[Material to process — start]

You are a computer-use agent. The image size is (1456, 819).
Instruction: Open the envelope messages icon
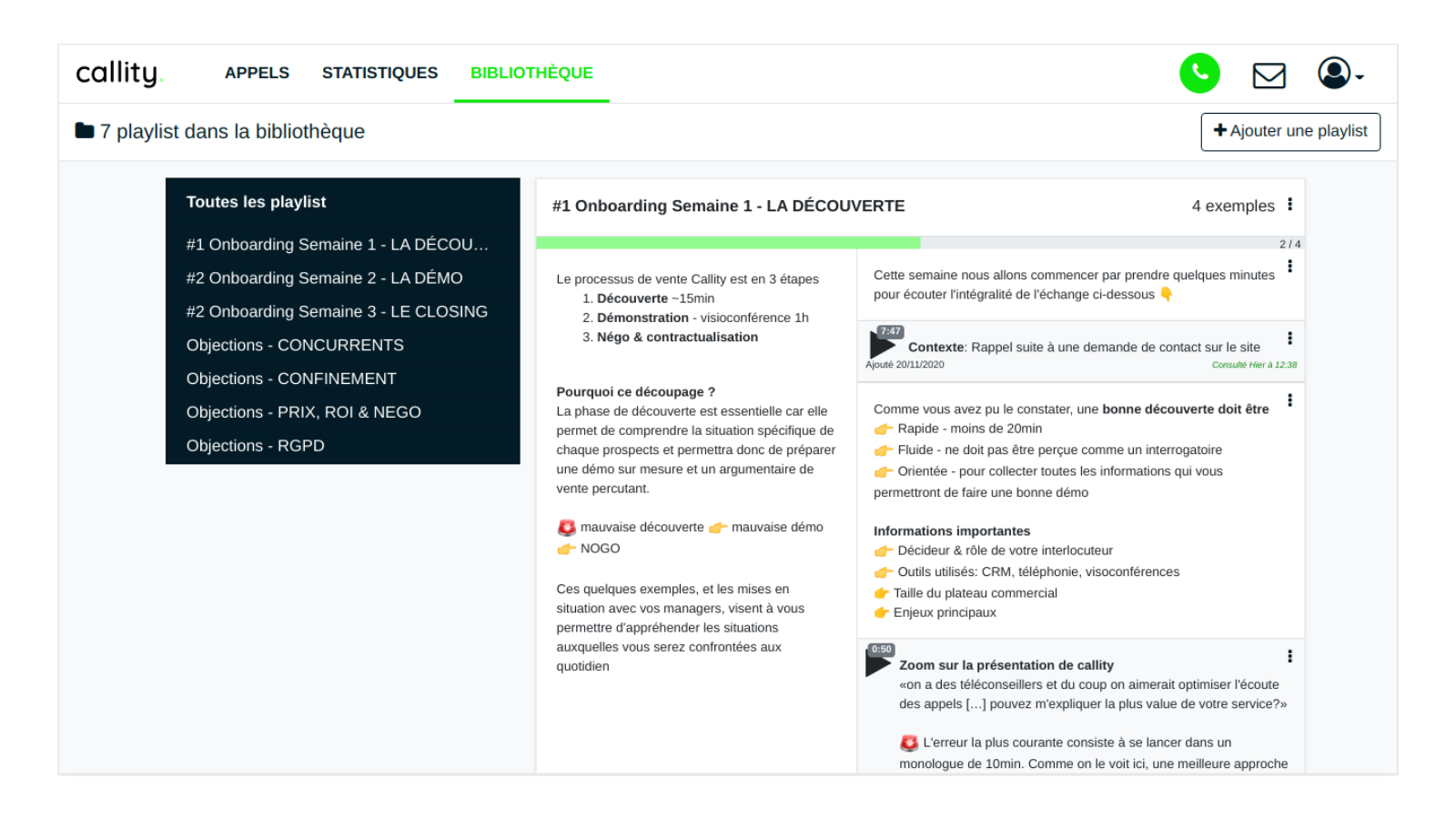tap(1269, 76)
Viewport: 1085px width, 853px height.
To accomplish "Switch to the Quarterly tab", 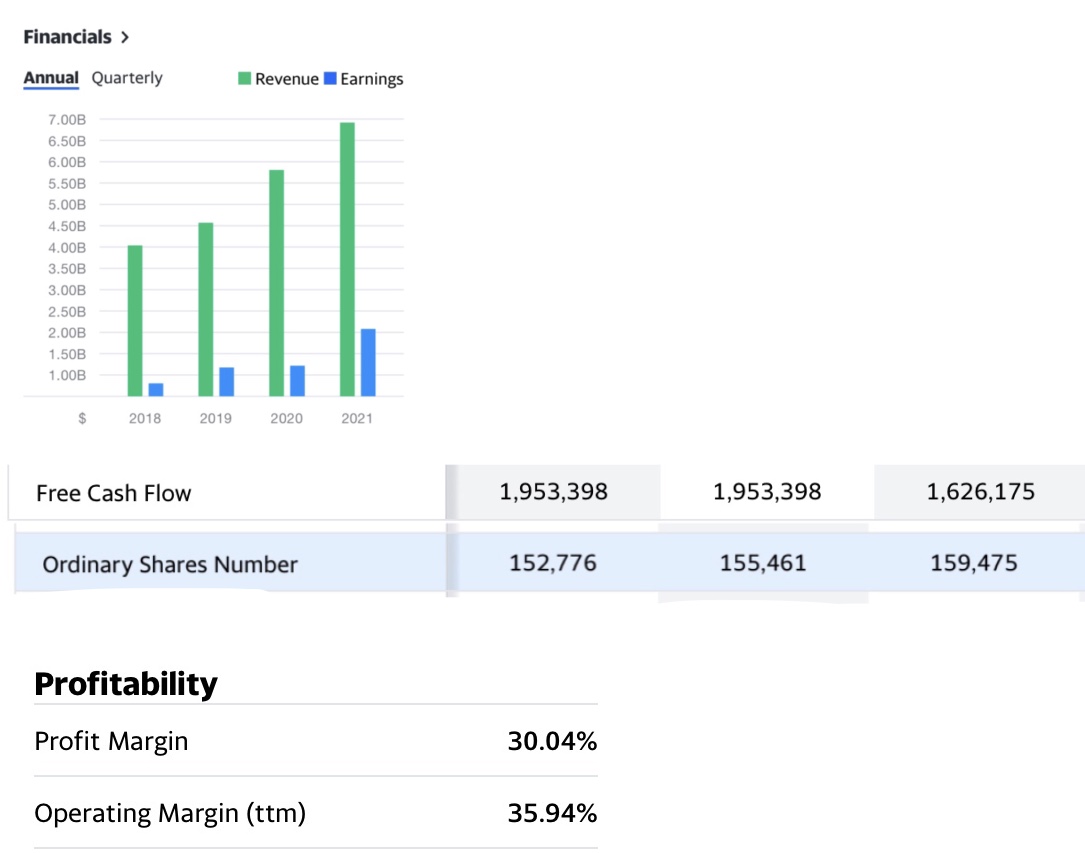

[Material to process — finish]

■ **Task to complete**:
Write out the lines of the listing from the one that holds "Viewport: 1085px width, 853px height." to the very last line, both included, exactly as they appear and without any pictures.

■ **Exercise response**:
Viewport: 1085px width, 853px height.
To accomplish "Switch to the Quarterly tab", 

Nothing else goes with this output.